The answer must be the complete listing, reproduced exactly.

**** Dataset entries

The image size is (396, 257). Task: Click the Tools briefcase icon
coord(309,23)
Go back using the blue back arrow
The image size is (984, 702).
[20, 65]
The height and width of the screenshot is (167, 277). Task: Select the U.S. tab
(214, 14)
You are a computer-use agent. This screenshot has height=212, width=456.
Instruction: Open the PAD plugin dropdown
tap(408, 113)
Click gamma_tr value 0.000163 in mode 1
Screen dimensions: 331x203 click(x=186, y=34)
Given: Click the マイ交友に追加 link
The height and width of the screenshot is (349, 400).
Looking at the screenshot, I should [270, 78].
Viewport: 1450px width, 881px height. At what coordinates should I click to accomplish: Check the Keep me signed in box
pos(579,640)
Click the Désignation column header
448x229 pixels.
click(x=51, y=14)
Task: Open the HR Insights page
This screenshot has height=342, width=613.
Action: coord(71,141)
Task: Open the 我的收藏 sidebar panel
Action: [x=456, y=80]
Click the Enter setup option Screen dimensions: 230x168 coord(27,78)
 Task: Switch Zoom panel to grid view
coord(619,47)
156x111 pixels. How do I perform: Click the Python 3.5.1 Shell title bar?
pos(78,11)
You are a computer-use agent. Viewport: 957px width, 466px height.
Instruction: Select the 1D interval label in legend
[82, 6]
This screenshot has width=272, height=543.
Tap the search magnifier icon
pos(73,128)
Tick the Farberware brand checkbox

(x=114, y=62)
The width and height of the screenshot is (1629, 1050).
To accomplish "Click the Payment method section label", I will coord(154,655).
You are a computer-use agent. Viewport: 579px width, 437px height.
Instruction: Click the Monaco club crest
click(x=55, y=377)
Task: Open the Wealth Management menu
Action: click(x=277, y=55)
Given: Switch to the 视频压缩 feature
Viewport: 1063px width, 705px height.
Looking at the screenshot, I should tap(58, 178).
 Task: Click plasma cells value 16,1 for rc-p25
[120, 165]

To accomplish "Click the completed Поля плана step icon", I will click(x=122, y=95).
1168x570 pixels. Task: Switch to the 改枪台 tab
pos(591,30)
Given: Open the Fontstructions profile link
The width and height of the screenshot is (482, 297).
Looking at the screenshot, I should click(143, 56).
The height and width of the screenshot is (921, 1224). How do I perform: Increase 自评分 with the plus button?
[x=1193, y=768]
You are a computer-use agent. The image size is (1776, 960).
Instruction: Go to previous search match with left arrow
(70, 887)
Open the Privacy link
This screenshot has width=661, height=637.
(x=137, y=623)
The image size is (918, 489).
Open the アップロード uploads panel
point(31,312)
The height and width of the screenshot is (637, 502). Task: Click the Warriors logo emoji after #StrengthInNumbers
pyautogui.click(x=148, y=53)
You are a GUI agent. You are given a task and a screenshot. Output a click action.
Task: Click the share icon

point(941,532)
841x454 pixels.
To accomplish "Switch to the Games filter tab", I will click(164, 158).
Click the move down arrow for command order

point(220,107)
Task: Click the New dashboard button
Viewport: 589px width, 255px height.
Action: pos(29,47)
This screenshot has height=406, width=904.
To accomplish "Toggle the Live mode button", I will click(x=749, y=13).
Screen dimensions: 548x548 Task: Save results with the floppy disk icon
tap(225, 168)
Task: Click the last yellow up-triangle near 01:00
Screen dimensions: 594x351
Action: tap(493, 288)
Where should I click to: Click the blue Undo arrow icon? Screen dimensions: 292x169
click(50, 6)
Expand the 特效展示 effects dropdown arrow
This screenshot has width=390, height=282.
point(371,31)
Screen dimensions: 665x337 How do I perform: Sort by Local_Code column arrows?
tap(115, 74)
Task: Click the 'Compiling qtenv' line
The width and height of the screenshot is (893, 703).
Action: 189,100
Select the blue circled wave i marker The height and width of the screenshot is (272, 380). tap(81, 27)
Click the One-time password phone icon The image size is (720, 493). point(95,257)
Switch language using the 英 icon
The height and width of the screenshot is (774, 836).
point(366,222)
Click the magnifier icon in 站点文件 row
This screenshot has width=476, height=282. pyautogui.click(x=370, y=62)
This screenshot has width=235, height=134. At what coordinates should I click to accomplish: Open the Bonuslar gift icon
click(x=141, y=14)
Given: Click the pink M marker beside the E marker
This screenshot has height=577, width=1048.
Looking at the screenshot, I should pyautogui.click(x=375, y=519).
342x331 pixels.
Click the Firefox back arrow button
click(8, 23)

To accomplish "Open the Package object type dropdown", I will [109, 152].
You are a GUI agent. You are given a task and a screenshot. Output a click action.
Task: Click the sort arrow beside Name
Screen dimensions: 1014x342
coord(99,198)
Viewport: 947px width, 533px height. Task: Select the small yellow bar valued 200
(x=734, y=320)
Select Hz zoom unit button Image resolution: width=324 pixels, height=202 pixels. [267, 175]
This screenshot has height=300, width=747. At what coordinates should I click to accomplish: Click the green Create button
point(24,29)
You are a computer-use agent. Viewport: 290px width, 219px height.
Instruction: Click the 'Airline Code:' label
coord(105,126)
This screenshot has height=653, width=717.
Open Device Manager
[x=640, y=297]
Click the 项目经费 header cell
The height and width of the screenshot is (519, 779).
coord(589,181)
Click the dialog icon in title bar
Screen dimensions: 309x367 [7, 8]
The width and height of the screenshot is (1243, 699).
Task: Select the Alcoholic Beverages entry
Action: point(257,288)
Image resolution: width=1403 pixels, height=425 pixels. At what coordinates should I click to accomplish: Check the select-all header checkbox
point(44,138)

********

*Output*:
The image size is (396, 257). Task: Click the Tools briefcase icon
coord(309,23)
Go back using the blue back arrow
The image size is (984, 702).
[20, 65]
The height and width of the screenshot is (167, 277). Task: Select the U.S. tab
(214, 14)
You are a computer-use agent. This screenshot has height=212, width=456.
Instruction: Open the PAD plugin dropdown
tap(408, 113)
Click gamma_tr value 0.000163 in mode 1
Screen dimensions: 331x203 click(x=186, y=34)
Given: Click the マイ交友に追加 link
The height and width of the screenshot is (349, 400).
Looking at the screenshot, I should [270, 78].
Viewport: 1450px width, 881px height. At what coordinates should I click to accomplish: Check the Keep me signed in box
pos(579,640)
Click the Désignation column header
448x229 pixels.
click(x=51, y=14)
Task: Open the HR Insights page
This screenshot has height=342, width=613.
Action: coord(71,141)
Task: Open the 我的收藏 sidebar panel
Action: [x=456, y=80]
Click the Enter setup option Screen dimensions: 230x168 coord(27,78)
 Task: Switch Zoom panel to grid view
coord(619,47)
156x111 pixels. How do I perform: Click the Python 3.5.1 Shell title bar?
pos(78,11)
You are a computer-use agent. Viewport: 957px width, 466px height.
Instruction: Select the 1D interval label in legend
[82, 6]
This screenshot has width=272, height=543.
Tap the search magnifier icon
pos(73,128)
Tick the Farberware brand checkbox

(x=114, y=62)
The width and height of the screenshot is (1629, 1050).
To accomplish "Click the Payment method section label", I will coord(154,655).
You are a computer-use agent. Viewport: 579px width, 437px height.
Instruction: Click the Monaco club crest
click(x=55, y=377)
Task: Open the Wealth Management menu
Action: click(x=277, y=55)
Given: Switch to the 视频压缩 feature
Viewport: 1063px width, 705px height.
Looking at the screenshot, I should tap(58, 178).
 Task: Click plasma cells value 16,1 for rc-p25
[120, 165]

To accomplish "Click the completed Поля плана step icon", I will click(x=122, y=95).
1168x570 pixels. Task: Switch to the 改枪台 tab
pos(591,30)
Given: Open the Fontstructions profile link
The width and height of the screenshot is (482, 297).
Looking at the screenshot, I should click(143, 56).
The height and width of the screenshot is (921, 1224). How do I perform: Increase 自评分 with the plus button?
[x=1193, y=768]
You are a computer-use agent. The image size is (1776, 960).
Instruction: Go to previous search match with left arrow
(70, 887)
Open the Privacy link
This screenshot has width=661, height=637.
(x=137, y=623)
The image size is (918, 489).
Open the アップロード uploads panel
point(31,312)
The height and width of the screenshot is (637, 502). Task: Click the Warriors logo emoji after #StrengthInNumbers
pyautogui.click(x=148, y=53)
You are a GUI agent. You are given a task and a screenshot. Output a click action.
Task: Click the share icon

point(941,532)
841x454 pixels.
To accomplish "Switch to the Games filter tab", I will click(164, 158).
Click the move down arrow for command order

point(220,107)
Task: Click the New dashboard button
Viewport: 589px width, 255px height.
Action: pos(29,47)
This screenshot has height=406, width=904.
To accomplish "Toggle the Live mode button", I will click(x=749, y=13).
Screen dimensions: 548x548 Task: Save results with the floppy disk icon
tap(225, 168)
Task: Click the last yellow up-triangle near 01:00
Screen dimensions: 594x351
Action: tap(493, 288)
Where should I click to: Click the blue Undo arrow icon? Screen dimensions: 292x169
click(50, 6)
Expand the 特效展示 effects dropdown arrow
This screenshot has width=390, height=282.
point(371,31)
Screen dimensions: 665x337 How do I perform: Sort by Local_Code column arrows?
tap(115, 74)
Task: Click the 'Compiling qtenv' line
The width and height of the screenshot is (893, 703).
Action: 189,100
Select the blue circled wave i marker The height and width of the screenshot is (272, 380). tap(81, 27)
Click the One-time password phone icon The image size is (720, 493). point(95,257)
Switch language using the 英 icon
The height and width of the screenshot is (774, 836).
point(366,222)
Click the magnifier icon in 站点文件 row
This screenshot has width=476, height=282. pyautogui.click(x=370, y=62)
This screenshot has width=235, height=134. At what coordinates should I click to accomplish: Open the Bonuslar gift icon
click(x=141, y=14)
Given: Click the pink M marker beside the E marker
This screenshot has height=577, width=1048.
Looking at the screenshot, I should pyautogui.click(x=375, y=519).
342x331 pixels.
Click the Firefox back arrow button
click(8, 23)

To accomplish "Open the Package object type dropdown", I will [109, 152].
You are a GUI agent. You are given a task and a screenshot. Output a click action.
Task: Click the sort arrow beside Name
Screen dimensions: 1014x342
coord(99,198)
Viewport: 947px width, 533px height. Task: Select the small yellow bar valued 200
(x=734, y=320)
Select Hz zoom unit button Image resolution: width=324 pixels, height=202 pixels. [267, 175]
This screenshot has height=300, width=747. At what coordinates should I click to accomplish: Click the green Create button
point(24,29)
You are a computer-use agent. Viewport: 290px width, 219px height.
Instruction: Click the 'Airline Code:' label
coord(105,126)
This screenshot has height=653, width=717.
Open Device Manager
[x=640, y=297]
Click the 项目经费 header cell
The height and width of the screenshot is (519, 779).
coord(589,181)
Click the dialog icon in title bar
Screen dimensions: 309x367 [7, 8]
The width and height of the screenshot is (1243, 699).
Task: Select the Alcoholic Beverages entry
Action: point(257,288)
Image resolution: width=1403 pixels, height=425 pixels. At what coordinates should I click to accomplish: Check the select-all header checkbox
point(44,138)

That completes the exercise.